# Old 2006 Floortoy Boxcab Project Revisited



## vsmith (Jan 2, 2008)

Sherman, set the Way Back Machine for 2006, I found this interesting find in a old antique toy store, 










Its an old japanese floor toy from the 60's, I thought it would be a great Boxcab, and it went through a few versions, this was the the last incarnation until I used the bricks for something else










Now with a new harbor layout in the works I needed appropriate motive power, I still had the shell but needed a drive brick, I had this idea in the back of my mind now for a while so one day I just started cutting, when I was done this is what I ended up with.

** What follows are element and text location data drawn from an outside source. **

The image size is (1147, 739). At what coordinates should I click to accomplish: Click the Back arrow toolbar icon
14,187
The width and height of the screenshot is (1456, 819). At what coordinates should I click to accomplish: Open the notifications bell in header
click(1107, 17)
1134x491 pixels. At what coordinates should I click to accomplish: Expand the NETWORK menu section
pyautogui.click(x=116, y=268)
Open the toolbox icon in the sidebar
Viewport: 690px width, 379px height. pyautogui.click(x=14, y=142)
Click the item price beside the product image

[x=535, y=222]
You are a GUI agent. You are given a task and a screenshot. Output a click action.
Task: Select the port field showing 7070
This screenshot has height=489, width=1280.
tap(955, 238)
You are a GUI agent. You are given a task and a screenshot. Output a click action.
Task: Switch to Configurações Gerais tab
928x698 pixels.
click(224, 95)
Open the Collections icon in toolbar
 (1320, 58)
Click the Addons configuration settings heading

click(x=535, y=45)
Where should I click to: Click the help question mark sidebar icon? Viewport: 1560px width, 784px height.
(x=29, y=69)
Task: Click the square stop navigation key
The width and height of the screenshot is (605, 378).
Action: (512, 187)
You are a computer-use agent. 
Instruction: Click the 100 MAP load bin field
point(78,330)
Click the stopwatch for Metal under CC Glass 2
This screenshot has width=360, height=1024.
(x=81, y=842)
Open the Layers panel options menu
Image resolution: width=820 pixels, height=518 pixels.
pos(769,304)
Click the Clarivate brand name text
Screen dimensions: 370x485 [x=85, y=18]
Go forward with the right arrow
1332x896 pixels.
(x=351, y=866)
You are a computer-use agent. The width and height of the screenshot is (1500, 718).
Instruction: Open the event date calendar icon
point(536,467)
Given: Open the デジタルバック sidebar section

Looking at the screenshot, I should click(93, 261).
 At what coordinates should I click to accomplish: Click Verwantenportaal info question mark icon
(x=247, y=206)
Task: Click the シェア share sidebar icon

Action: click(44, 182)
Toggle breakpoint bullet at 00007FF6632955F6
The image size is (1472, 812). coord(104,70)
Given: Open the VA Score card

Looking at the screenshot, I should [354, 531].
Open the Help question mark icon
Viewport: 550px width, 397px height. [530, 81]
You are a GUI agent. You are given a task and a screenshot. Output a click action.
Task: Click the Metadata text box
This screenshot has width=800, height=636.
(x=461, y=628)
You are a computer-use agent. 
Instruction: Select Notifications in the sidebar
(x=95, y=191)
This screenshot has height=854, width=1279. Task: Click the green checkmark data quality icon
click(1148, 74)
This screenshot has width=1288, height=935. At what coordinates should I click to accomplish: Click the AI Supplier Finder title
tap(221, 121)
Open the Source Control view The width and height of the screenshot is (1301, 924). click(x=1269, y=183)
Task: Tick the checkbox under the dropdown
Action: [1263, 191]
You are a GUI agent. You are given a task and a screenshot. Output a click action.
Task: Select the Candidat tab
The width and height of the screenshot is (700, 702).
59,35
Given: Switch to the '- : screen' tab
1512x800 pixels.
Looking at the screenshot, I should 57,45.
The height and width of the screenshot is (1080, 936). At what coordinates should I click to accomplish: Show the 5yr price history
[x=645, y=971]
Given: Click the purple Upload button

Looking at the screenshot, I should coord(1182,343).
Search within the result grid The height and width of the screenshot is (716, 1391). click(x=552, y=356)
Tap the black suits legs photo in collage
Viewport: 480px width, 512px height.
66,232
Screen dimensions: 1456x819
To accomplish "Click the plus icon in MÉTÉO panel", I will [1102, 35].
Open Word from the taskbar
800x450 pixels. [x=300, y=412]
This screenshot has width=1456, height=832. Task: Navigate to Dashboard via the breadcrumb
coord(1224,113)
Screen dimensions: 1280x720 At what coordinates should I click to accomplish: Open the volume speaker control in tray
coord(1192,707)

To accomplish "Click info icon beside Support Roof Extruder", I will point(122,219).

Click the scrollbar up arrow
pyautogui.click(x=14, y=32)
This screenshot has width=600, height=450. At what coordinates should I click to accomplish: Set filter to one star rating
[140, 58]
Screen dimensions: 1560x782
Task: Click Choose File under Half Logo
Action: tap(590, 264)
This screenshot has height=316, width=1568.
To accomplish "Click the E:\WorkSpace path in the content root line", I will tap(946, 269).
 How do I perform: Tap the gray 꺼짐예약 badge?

Thats a Bachmann Thomas drive brick, I had to use it for something as Thomas just never really worked on any of my layouts. 

The Naughty Bits:



















and special mention for the coupler mounts as they were the real tricky part of this bash. The rest was just mindless razorsaw violence.










Paint next, just plain black this time.


----------



## DKRickman (Mar 25, 2008)

I like it! It needs a pantograph, though...


----------



## Dave Meashey (Jan 2, 2008)

That's neat, Victor! 

It kind of resembles what an early diesel hydraulic experiment might look like. Methinks it might want some kind of jackshaft coming down out of the carbody, but maybe not. After all, it's your project. 

Best, 
David Meashey


----------



## vsmith (Jan 2, 2008)

Posted By DKRickman on 10 Dec 2012 04:47 AM 
I like it! It needs a pantograph, though... 
The thought has crossed my mind


----------



## tj-lee (Jan 2, 2008)

Vic, 

Great project! 

Best, 
TJ


----------



## vsmith (Jan 2, 2008)

Project finally[/i] finished, may add some light weathering down the line but the major work is now done, ready for service:





























































Yes, I already know...


----------



## DKRickman (Mar 25, 2008)




----------



## Dave Meashey (Jan 2, 2008)

DK; 

The same thought went through my mind. I did eventually realize the word was supposed to be Gotham! 

Great model Victor. 

Tasty photo DK. 

Best, 
David Meashey


----------



## steamtom1 (Jan 2, 2008)

I always thought that boxcabs were so ugly, they were beautiful...


----------